Così l’antropologo fiorentino Nello Puccioni (1881-1937) trovava la Libia, «Affrica all’acqua di rose», paragonandola alla Somalia «dove ci si accorgeva, sul serio, di essere sotto un altro cielo».

Al di là della testimonianza scientifica sull’attività di ricerca svolta in Cirenaica, la pubblicazione va segnalata – e qui vanno ringraziati i curatori – perché queste pagine, pubblicate per la prima volta e senza censure, ci dicono qualcosa sul colonialismo italiano in quella regione.

E vanno a confermare, ad esempio, che la Cirenaica fu occupata ma non pacificata, tanto che la resistenza dei senussi, che Puccioni definisce «organizzata», è ben presente in tutto il diario. Chiaro che l’antropologo non avrebbe mai potuto esprimere apertamente il suo punto di vista senza rischiare di essere accusato di disfattismo e di antifascismo.

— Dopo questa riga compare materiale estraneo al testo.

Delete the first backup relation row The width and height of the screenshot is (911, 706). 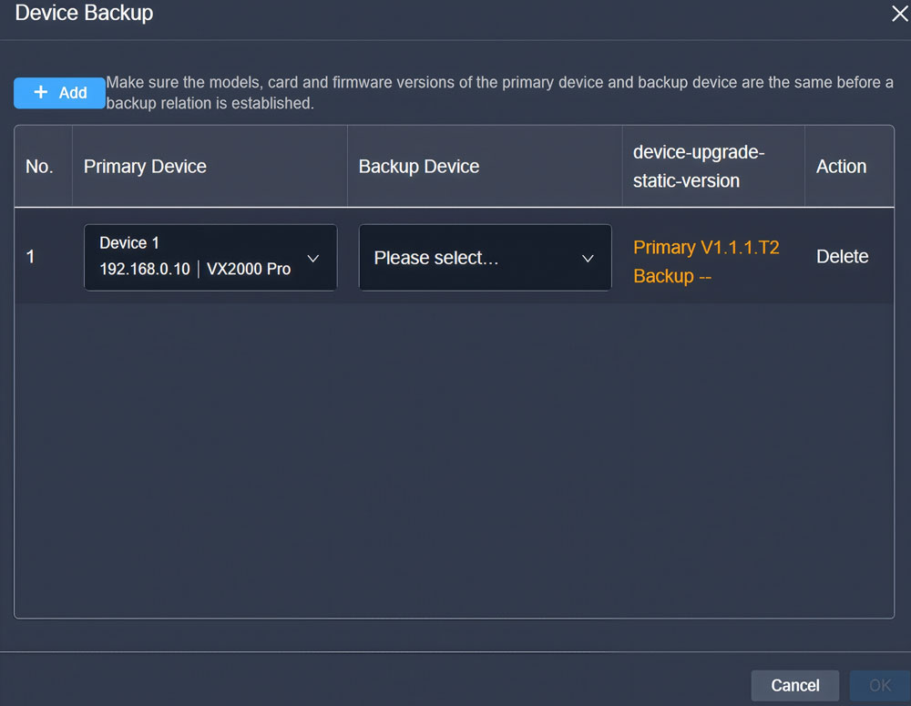(x=842, y=257)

Ma sul suo diario annota che ciò che la propaganda in Italia dice delle colonie, dell’andamento della guerra (durata vent’anni 1911-1931: prima contro l’esercito turco, poi contro la resistenza) e della colonizzazione agraria non è la verità. E attribuisce le «condizioni disastrose» ai governati delle colonie che ritiene incompetenti o ignoranti di cose coloniali o interessati nel mantenere lo stato di insicurezza.

Il risultato scientifico delle missioni libiche, L’antropometria delle genti della Cirenaica, viene pubblicato in due volumi: nel 1934, l’analisi e le conclusioni; nel 1936, le tabelle e le tavole fotografiche.